The Core Design Decision
Most software security conversations are about encryption, access controls, and breach response. HarborConvert's approach is different: the most secure way to protect your file data is to never possess it.
This wasn't a privacy feature added after the fact. It's the foundational architectural decision behind the service. Every converter — from PDF merge to JSON-to-XML to image resize — was built to run entirely in your browser.
How Local Processing Works
When you visit a HarborConvert converter page:
- Library loading: The browser downloads the conversion library (e.g., pdf-lib for PDF operations, SheetJS for spreadsheets). This is code, not data — there's nothing sensitive about it.
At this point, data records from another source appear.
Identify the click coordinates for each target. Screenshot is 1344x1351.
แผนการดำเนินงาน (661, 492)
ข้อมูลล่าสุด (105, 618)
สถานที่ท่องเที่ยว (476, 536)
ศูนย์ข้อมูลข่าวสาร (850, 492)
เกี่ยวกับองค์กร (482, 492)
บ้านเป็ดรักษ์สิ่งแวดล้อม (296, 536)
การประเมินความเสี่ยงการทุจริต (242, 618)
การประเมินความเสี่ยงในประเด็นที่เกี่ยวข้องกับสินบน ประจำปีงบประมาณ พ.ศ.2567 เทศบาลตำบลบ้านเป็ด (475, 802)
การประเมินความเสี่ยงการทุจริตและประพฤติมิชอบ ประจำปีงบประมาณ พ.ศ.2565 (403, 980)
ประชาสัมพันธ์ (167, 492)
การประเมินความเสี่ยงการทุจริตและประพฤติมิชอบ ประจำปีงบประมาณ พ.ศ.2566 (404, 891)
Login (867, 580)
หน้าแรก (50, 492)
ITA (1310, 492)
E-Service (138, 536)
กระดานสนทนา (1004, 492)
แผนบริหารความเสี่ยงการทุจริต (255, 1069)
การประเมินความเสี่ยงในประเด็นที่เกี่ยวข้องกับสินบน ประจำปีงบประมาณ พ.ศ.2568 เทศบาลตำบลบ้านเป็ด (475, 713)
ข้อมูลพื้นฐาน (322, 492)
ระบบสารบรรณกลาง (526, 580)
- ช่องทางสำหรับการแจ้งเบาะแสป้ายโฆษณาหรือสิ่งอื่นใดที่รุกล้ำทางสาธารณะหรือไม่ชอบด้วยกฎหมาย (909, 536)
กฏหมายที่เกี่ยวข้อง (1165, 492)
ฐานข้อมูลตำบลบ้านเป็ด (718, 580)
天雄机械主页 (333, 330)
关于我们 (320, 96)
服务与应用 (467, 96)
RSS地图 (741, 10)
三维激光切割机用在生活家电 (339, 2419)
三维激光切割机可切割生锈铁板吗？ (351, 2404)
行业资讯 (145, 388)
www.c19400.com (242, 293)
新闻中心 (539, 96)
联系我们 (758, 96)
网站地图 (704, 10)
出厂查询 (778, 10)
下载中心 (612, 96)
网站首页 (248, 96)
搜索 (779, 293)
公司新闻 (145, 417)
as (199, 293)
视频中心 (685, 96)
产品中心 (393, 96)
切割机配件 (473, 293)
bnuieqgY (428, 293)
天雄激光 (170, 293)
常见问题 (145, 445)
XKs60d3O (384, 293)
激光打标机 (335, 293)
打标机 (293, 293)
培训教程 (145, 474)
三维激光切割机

- File reading: You drop a file. The browser's File API reads it into memory inside your browser tab. It goes no further.
- Processing: The conversion library runs inside your browser's JavaScript engine, transforming the in-memory representation of your file.
- Download: The result is written to your downloads folder via a Blob URL. The browser creates a temporary object URL, your download starts, and the blob is released from memory.
At no point does a network request carry your file data. You can verify this independently.
How to Verify It Yourself
- Open any HarborConvert converter
- Press F12 to open Developer Tools
- Click the Network tab
- Filter by Fetch/XHR to show only data requests
- Drop a file and start a conversion
- Watch the network log
You'll see requests for the JavaScript libraries and static assets. You will not see any request containing your file. The network tab is ground truth — it cannot lie about what your browser transmitted.
What We Do Store
We're transparent about what we collect:
- Account data: Your email and name if you sign up
- Conversion metadata (Pro/Business only): File name, size, format, timestamp. Never file contents.
- Billing data: Managed by Stripe. We store only your subscription status.
The Broader Security Model
Because your files never touch our infrastructure, the attack surface for a data breach is dramatically smaller than conventional SaaS. An attacker who compromised our servers would find:
- User account records (email addresses, hashed passwords)
- Conversion metadata (file names and sizes)
- No file content whatsoever
This is the privacy guarantee we can make with confidence — not because we have excellent security controls (though we do), but because the sensitive data is never in our possession.